### Text to read ###
It was a bug that should be fixed now. The fix will be in the next daily build, to be published later tonight at Index of /snapshots/

1 Like

Now it works ! Many thanks !
Just another and last question: in order to end the process of creation of the french dictionary for the spell checker, I should follow the instructions of “developers” section in the wiki, shouldn’t I ?

If you already have a word list, you can do what’s described at “For Users” (Spell check - LanguageTool Wiki). The script mentioned in the “For Developers” section does almost the same, only that it first creates a list of words from the hunspell dictionary.

1 Like

Hello again,
I was maybe too much optimist!
I noticed that after creating the dictionary, its dimension is 1KB and my original dictionary.txt is 3.646 KB instead. Is this normal?

Then I tried to convert the just created dictionary.dict, in the related word list (in order to see if the content is the same as my word list) following the instruction of the wiki… But I can’t as you can see in the code below.

I copied the “french.info” file required, from org\languagetool\resource\fr… Maybe Do I need another .info file?

I noticed also that in org\languagetool\resource\fr there’s already a french dictionary.dict and after doing the same process, it returned a corrected word list.

Here’s my code in command line:

Here I created my dictionary using my word list:
> C:\Users\HP\Desktop\LT>java -cp languagetool.jar org.languagetool.tools.SpellDictionaryBuilder fr_FR -i C:/Users/HP/Desktop/LT/french.txt -info C:/Users/HP/Desktop/LT/french.info -o C:/Users/HP/Desktop/LT/output.dict
> Running Morfologik FSACompile.main with these options: [–exit, false, -i, C:\Users\HP\AppData\Local\Temp\SpellDictionaryBuilder781820826994572409.txt, -o, C:\Users\HP\Desktop\LT\output.dict, -f, CFSA2]
> Done. The binary dictionary has been written to C:\Users\HP\Desktop\LT\output.dict

Then I tried to re-convert the dictionary in a word list to see its content:

> C:\Users\HP\Desktop\LT>java -cp languagetool.jar org.languagetool.tools.DictionaryExporter -i C:/Users/HP/Desktop/LT/output.dict -info C:/Users/HP/Desktop/LT/french.info -o C:/Users/HP/Desktop/LT/test.dict
> Running Morfologik DictDecompile.main with these options: [--exit, false, -i, C:\Users\HP\Desktop\LT\output.dict, -o, C:\Users\HP\AppData\Local\Temp\DictionaryExporter_separator1455210922122033918.txt, --overwrite]
 > _> An unhandled exception occurred. Stack trace below.
###
» **Work to complete**:
a. Answer these questions from the forum thread on building a French spell-check dictionary, one per line:
(i) Where will the bug fix be published?
(ii) According to the reply, what does the script in the "For Developers" section do before the rest of its work?
(iii) Which file did the poster copy from org\languagetool\resource\fr?
b. Extend the forum thread on building a French spell-check dictionary, starting after its final line.
### Dataset content ###
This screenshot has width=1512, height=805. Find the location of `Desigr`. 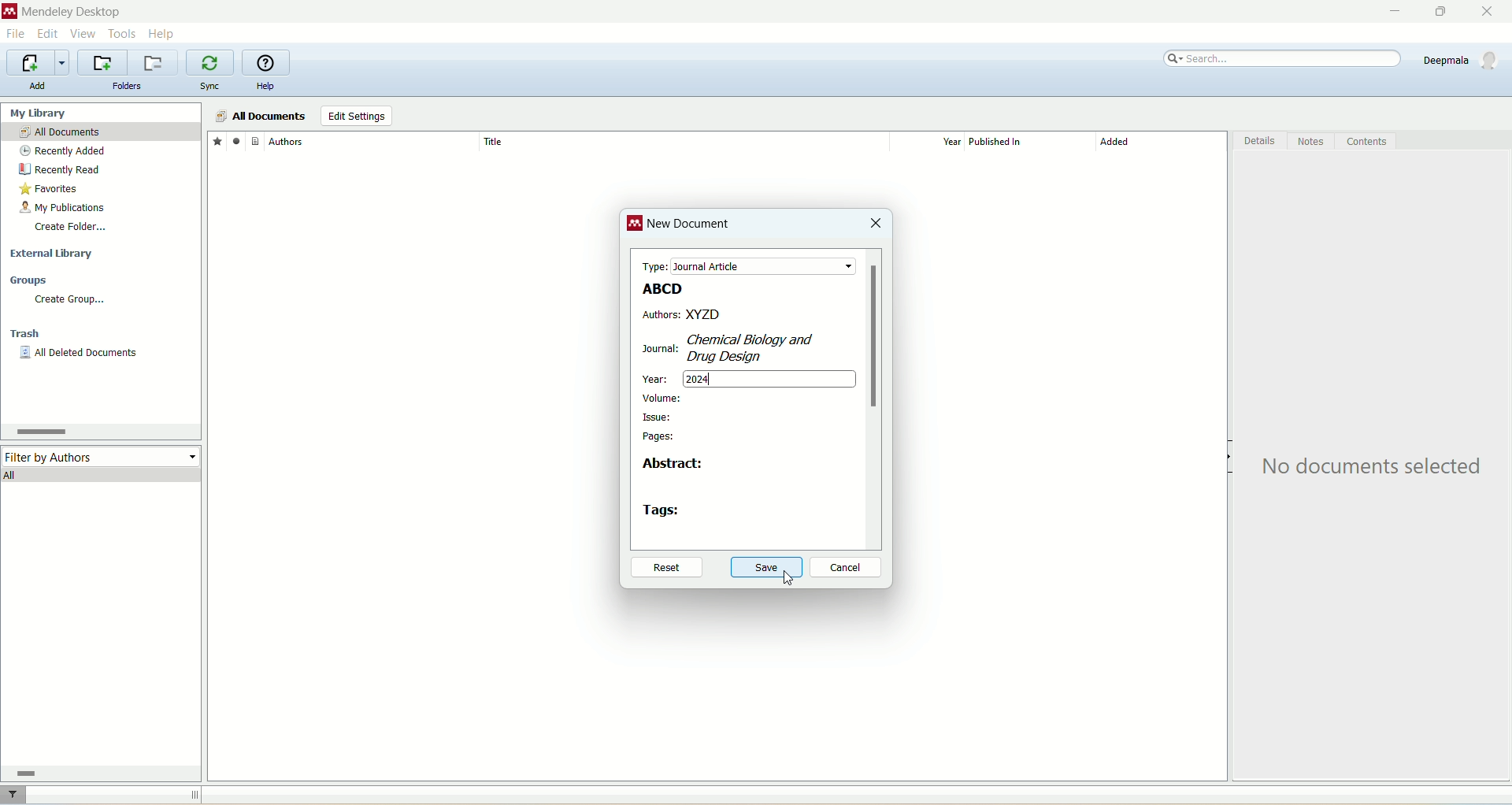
###
» **Task responses**:
a.
(i) In the next daily build, published later that night at Index of /snapshots/.
(ii) It first creates a list of words from the hunspell dictionary.
(iii) The "french.info" file.

b.
_ > java.nio.file.NoSuchFileException: C:\Users\HP\Desktop\LT\output.info
_ > at sun.nio.fs.WindowsException.translateToIOException(Unknown Source)
_ > at sun.nio.fs.WindowsException.rethrowAsIOException(Unknown Source)
_ > at sun.nio.fs.WindowsException.rethrowAsIOException(Unknown Source)
_ > at sun.nio.fs.WindowsFileSystemProvider.newByteChannel(Unknown Source)
_ > at java.nio.file.Files.newByteChannel(Unknown Source)
_ > at java.nio.file.Files.newByteChannel(Unknown Source)
_ > at java.nio.file.spi.FileSystemProvider.newInputStream(Unknown Source)
_ > at java.nio.file.Files.newInputStream(Unknown Source)
_ > at morfologik.stemming.Dictionary.read(Dictionary.java:64)
_ > at morfologik.tools.DictDecompile.call(DictDecompile.java:62)
_ > at morfologik.tools.DictDecompile.call(DictDecompile.java:20)
_ > at morfologik.tools.CliTool.main(CliTool.java:133)
_ > at morfologik.tools.DictDecompile.main(DictDecompile.java:132)
_ > at org.languagetool.tools.DictionaryExporter.build(DictionaryExporter.java:80)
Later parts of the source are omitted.